╔══

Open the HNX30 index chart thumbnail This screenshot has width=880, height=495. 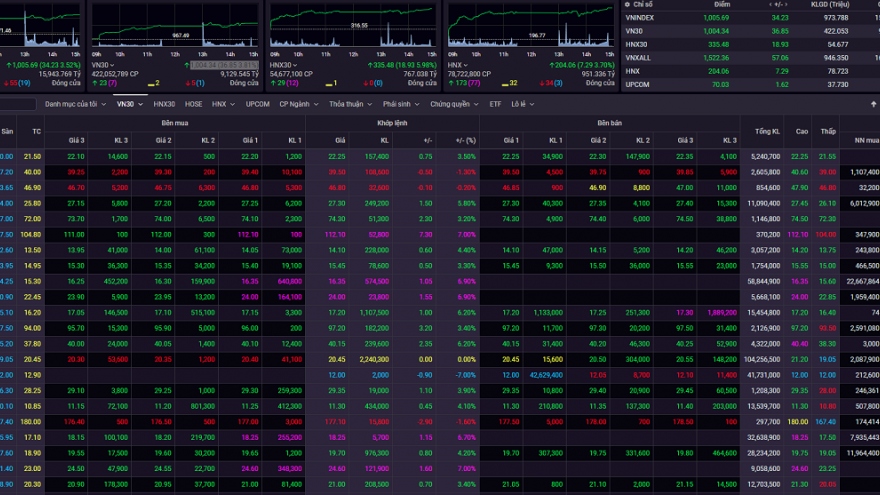click(353, 35)
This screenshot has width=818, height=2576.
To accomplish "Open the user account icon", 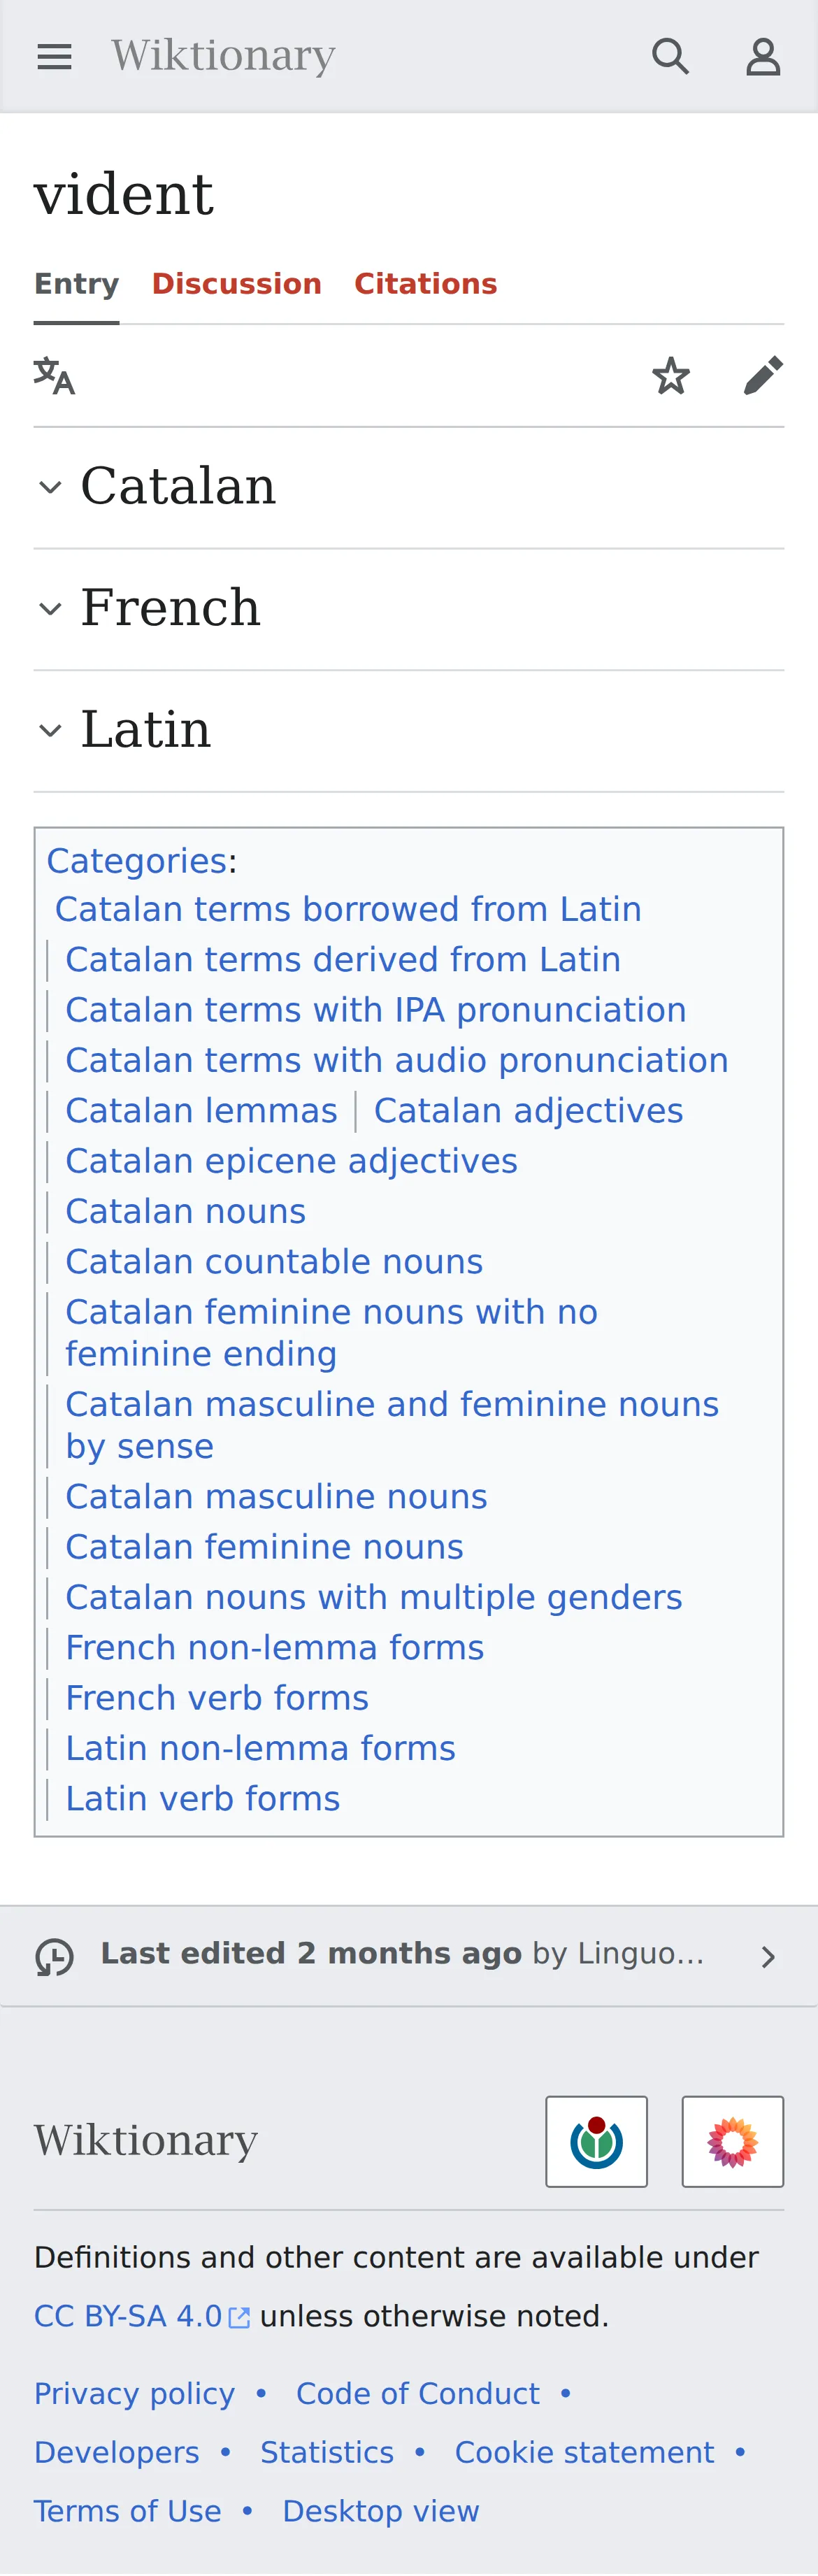I will pos(763,57).
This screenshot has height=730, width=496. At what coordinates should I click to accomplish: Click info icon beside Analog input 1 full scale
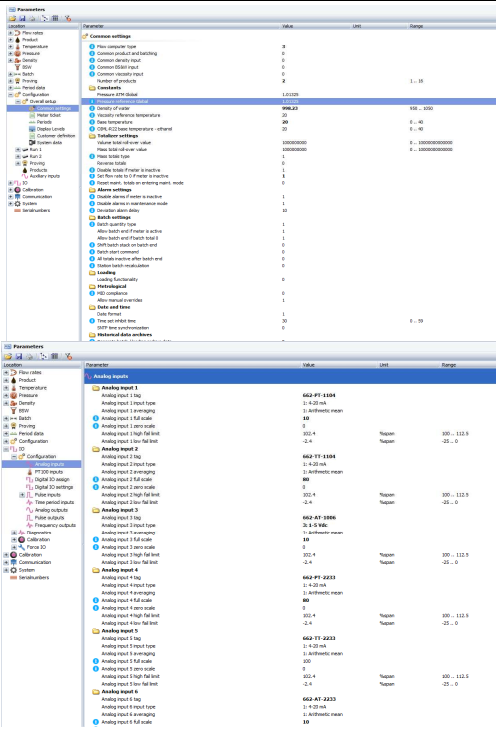tap(96, 418)
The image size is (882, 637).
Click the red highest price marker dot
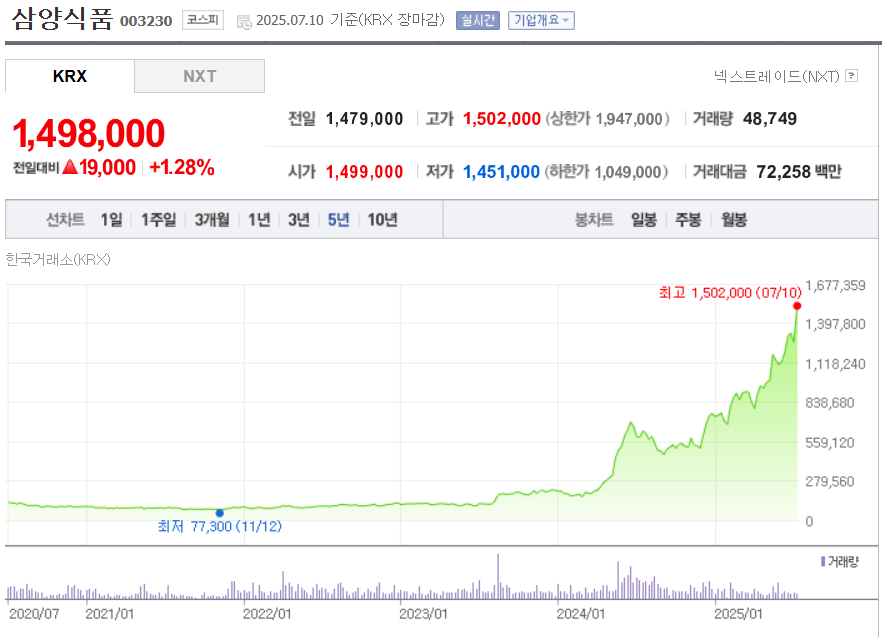(x=797, y=305)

╚══

▸ Job
Give the lines from the one containing "This screenshot has height=730, width=496." through the end of the rows as a Markdown table with the columns No. and Text, numbering each line and leaving out blank lines and pictures.

▸ Finished answer
| No. | Text |
|---|---|
| 1 | This screenshot has height=730, width=496. At what coordinates should I click to accomplish: Click info icon beside Analog input 1 full scale |
| 2 | tap(96, 418) |
| 3 | The image size is (882, 637). |
| 4 | Click the red highest price marker dot |
| 5 | (x=797, y=305) |